The mean annual temperature on the west coast is 45 °F (7 °C), or 54 °F (30 °C) above average for the latitude. In the Lofoten Islands, north of the Arctic Circle, the January mean is 43 °F (24 °C) above the world average for this latitude and one of the world’s greatest thermal anomalies.
Western Norway has a marine climate, with comparatively cool summers, mild winters, and nearly 90 inches (2,250 mm) of mean annual precipitation. Eastern Norway, sheltered by the mountains, has an inland climate with warm summers, cold winters, and less than 30 inches (760 mm) of mean annual precipitation.
Cultural institutions
Permanent theatres have been established in several cities, and the state traveling theatre, the Riksteatret, organizes tours throughout the country, giving as many as 1,200 performances annually. The Norwegian Opera, opened in 1959, receives state subsidies (as do most other theatres).

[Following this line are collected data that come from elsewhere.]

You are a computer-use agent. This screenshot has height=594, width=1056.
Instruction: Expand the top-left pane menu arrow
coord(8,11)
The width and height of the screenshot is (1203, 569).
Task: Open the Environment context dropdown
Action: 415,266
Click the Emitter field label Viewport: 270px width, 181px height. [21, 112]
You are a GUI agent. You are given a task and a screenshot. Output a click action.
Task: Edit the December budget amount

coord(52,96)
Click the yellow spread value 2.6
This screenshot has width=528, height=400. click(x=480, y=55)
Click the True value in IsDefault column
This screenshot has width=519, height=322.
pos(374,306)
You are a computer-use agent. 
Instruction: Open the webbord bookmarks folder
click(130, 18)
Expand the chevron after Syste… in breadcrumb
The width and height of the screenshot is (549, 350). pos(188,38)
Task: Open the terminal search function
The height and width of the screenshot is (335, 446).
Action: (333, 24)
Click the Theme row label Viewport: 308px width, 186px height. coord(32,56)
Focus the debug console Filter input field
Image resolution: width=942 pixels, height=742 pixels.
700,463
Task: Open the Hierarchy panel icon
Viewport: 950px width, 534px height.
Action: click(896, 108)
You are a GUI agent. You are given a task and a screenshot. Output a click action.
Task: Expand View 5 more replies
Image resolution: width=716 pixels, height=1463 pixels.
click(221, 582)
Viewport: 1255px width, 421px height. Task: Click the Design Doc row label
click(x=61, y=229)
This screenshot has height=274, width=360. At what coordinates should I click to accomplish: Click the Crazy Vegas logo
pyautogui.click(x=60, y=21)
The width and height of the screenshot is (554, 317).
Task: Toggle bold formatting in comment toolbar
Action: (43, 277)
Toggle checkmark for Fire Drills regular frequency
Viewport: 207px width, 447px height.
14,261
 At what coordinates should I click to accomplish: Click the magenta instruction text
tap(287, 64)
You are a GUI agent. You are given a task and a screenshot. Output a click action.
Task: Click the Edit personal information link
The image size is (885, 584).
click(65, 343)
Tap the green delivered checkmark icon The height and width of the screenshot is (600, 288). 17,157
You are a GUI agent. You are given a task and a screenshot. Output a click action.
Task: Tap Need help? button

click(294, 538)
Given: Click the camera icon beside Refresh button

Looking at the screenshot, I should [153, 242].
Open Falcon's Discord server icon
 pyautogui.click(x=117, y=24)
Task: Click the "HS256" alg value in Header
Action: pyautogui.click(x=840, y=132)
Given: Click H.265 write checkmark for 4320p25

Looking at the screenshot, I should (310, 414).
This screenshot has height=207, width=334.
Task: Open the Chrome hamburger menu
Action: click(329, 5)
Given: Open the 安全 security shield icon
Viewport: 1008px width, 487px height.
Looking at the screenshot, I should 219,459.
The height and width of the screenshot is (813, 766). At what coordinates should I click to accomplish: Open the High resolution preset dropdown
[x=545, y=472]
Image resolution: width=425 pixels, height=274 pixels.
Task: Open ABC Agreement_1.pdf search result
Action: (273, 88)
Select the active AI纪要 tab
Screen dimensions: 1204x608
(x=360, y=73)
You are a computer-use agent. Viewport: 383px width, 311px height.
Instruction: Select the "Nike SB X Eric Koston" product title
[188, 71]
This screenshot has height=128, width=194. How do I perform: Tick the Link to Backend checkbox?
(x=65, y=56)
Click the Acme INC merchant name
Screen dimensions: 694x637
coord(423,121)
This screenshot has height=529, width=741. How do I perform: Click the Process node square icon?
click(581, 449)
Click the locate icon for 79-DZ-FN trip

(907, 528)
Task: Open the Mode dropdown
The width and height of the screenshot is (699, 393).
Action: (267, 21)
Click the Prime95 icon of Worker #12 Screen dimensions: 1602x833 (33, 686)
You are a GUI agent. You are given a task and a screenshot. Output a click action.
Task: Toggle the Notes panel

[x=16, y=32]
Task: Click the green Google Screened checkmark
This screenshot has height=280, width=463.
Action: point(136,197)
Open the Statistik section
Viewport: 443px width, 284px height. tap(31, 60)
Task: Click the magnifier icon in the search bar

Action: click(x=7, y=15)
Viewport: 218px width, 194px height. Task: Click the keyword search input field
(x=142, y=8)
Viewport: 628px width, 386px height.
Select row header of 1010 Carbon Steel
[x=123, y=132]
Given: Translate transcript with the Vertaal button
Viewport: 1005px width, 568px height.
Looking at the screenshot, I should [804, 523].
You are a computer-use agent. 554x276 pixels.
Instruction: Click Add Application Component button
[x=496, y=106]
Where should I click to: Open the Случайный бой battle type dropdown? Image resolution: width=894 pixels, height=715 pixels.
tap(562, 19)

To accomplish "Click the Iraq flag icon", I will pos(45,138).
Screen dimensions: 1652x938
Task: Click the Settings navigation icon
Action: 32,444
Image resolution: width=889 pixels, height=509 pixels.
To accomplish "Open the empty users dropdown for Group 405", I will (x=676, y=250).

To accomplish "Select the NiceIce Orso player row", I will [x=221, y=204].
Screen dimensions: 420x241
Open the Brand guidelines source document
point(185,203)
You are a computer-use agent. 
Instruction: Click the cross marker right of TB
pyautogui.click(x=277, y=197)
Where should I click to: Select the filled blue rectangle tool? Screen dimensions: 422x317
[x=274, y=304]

In addition to its National Art Gallery, Oslo opened a special museum in 1963 to honour Edvard Munch, credited as one of the founders of Expressionism and as Norway’s most famous painter. The Sonja Henie–Niels Onstad Art Centre, opened in 1968 near Oslo, contains modern art from throughout the world. Oslo is host to many other museums, including the Ibsen Centre, which honours the famed playwright, and the Resistance Museum, which documents Norway’s struggle against Nazi occupation during World War II. Outside Oslo, the Tromsø Museum’s collection records Sami heritage.
EXPENSES
The expenses for traveling to Norway from the Philippines can vary widely depending on factors like the duration of your stay, type of accommodation, activities, and personal preferences. Here are some estimated costs to consider:
Flights: The cost of round-trip flights can vary depending on the time of booking, airline, and travel dates. On average, you might spend between $800 to $1,500 or more.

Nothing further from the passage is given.